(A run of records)
╔══

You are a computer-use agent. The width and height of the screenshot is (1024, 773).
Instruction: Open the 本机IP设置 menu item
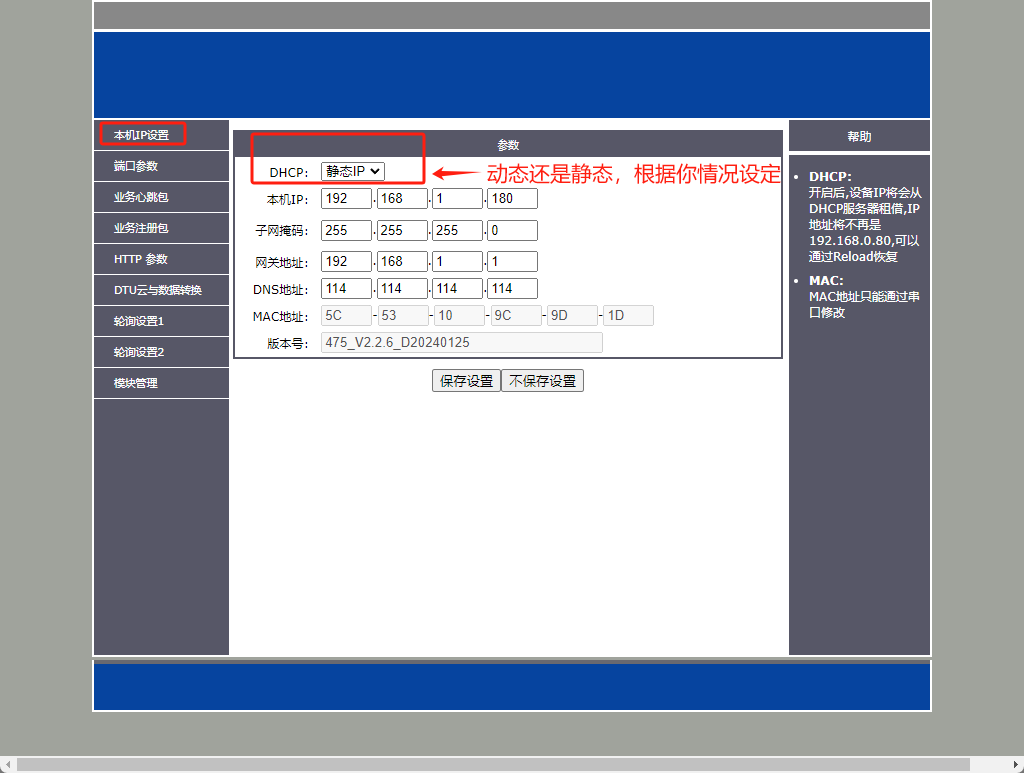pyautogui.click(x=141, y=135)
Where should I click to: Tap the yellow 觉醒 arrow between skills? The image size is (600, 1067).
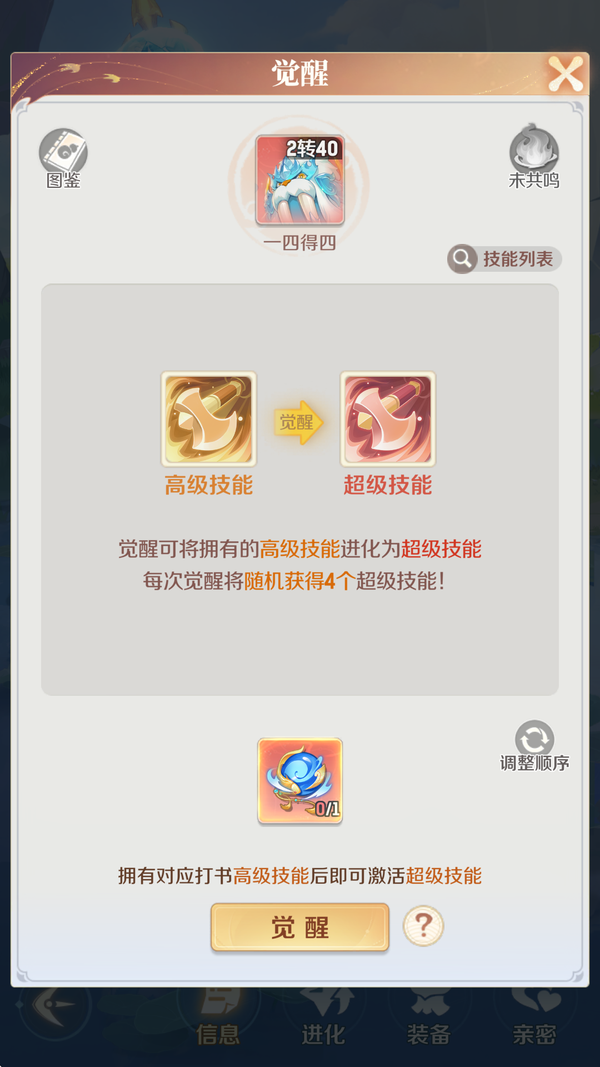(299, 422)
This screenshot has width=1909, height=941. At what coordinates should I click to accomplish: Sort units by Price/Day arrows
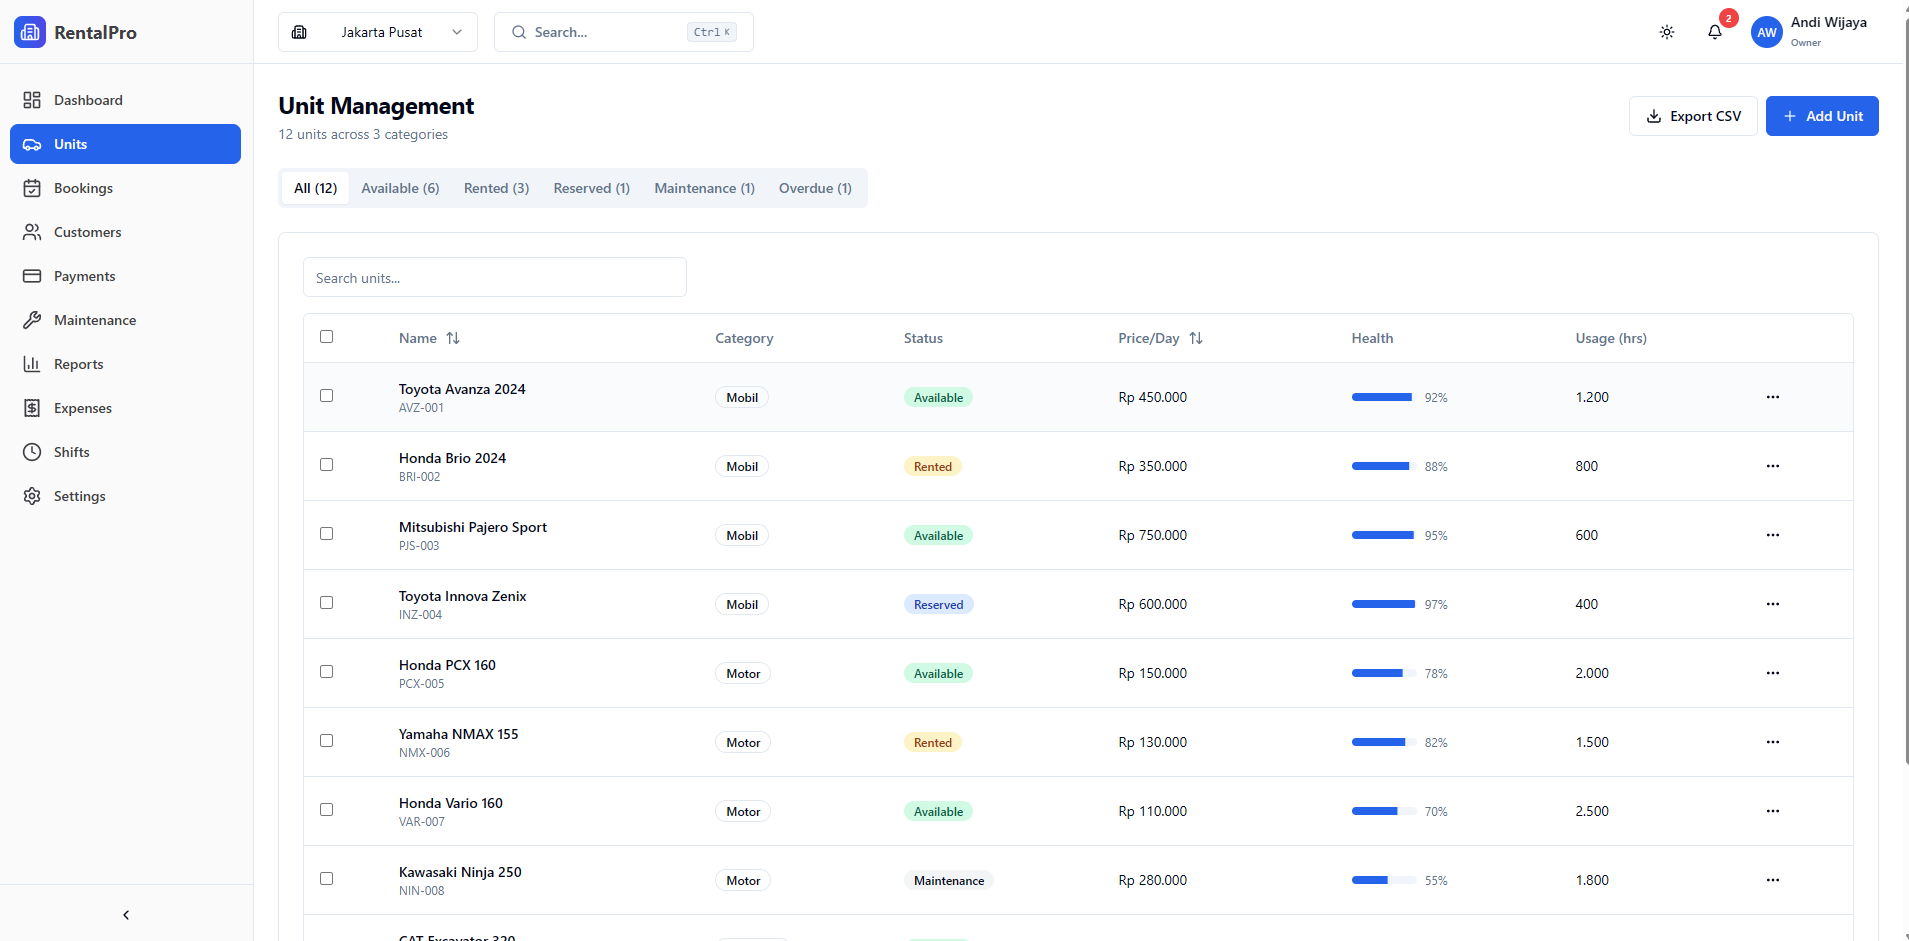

╚══
╔══

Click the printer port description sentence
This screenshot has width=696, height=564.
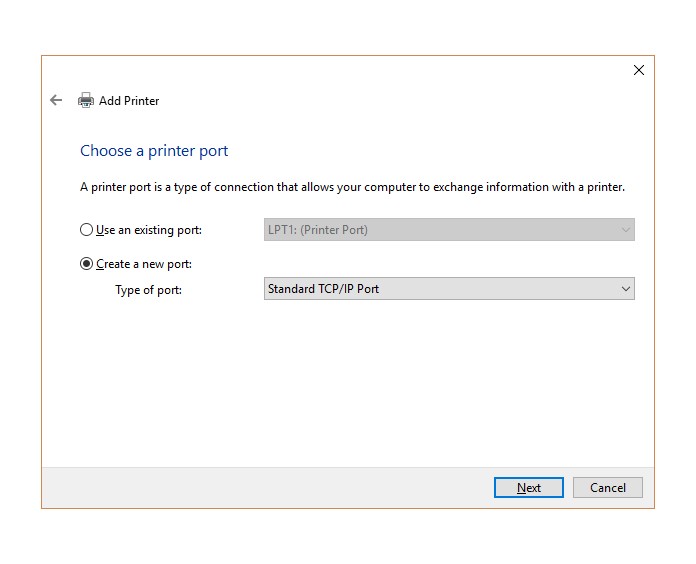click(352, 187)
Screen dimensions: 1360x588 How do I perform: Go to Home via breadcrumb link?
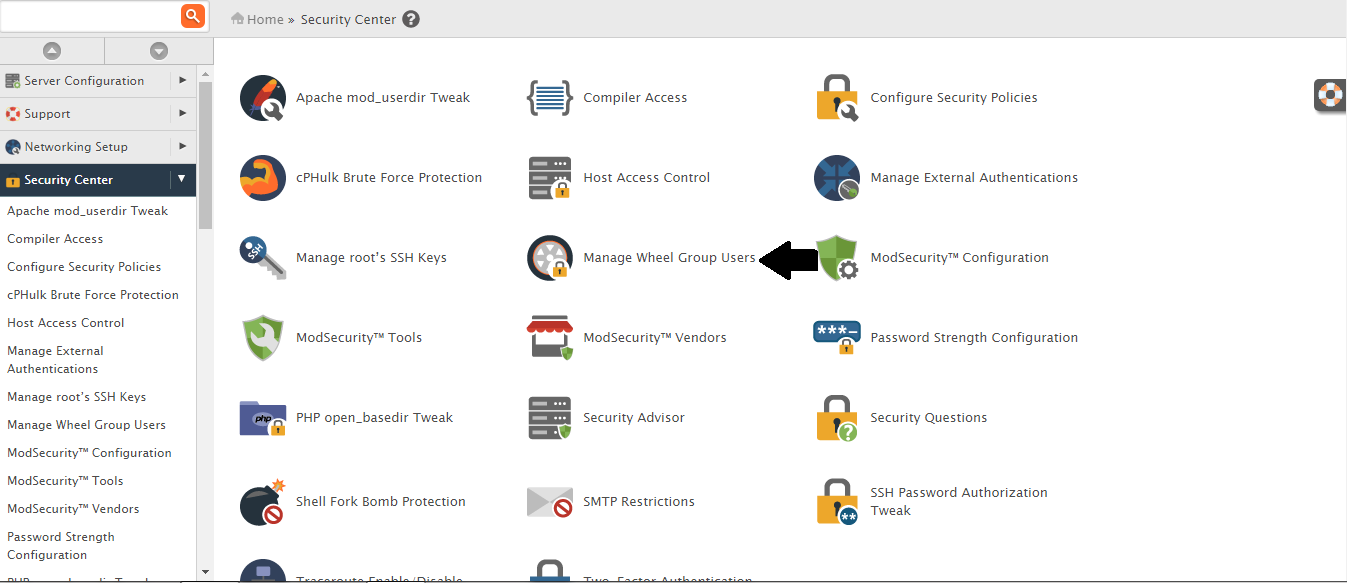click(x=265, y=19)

╚══

● **The task**
Copy the items again word for word, starting at the line that contains "You are a computer-use" and ending with the line that contains "This screenshot has width=1909, height=941.", and leave the pictures out.

● **Answer to this task**
You are a computer-use agent. The width and height of the screenshot is (1024, 773).
Instruction: Open the 本机IP设置 menu item
pyautogui.click(x=141, y=135)
Where should I click to: Tap the yellow 觉醒 arrow between skills? The image size is (600, 1067).
(299, 422)
This screenshot has width=1909, height=941. At what coordinates should I click to accomplish: Sort units by Price/Day arrows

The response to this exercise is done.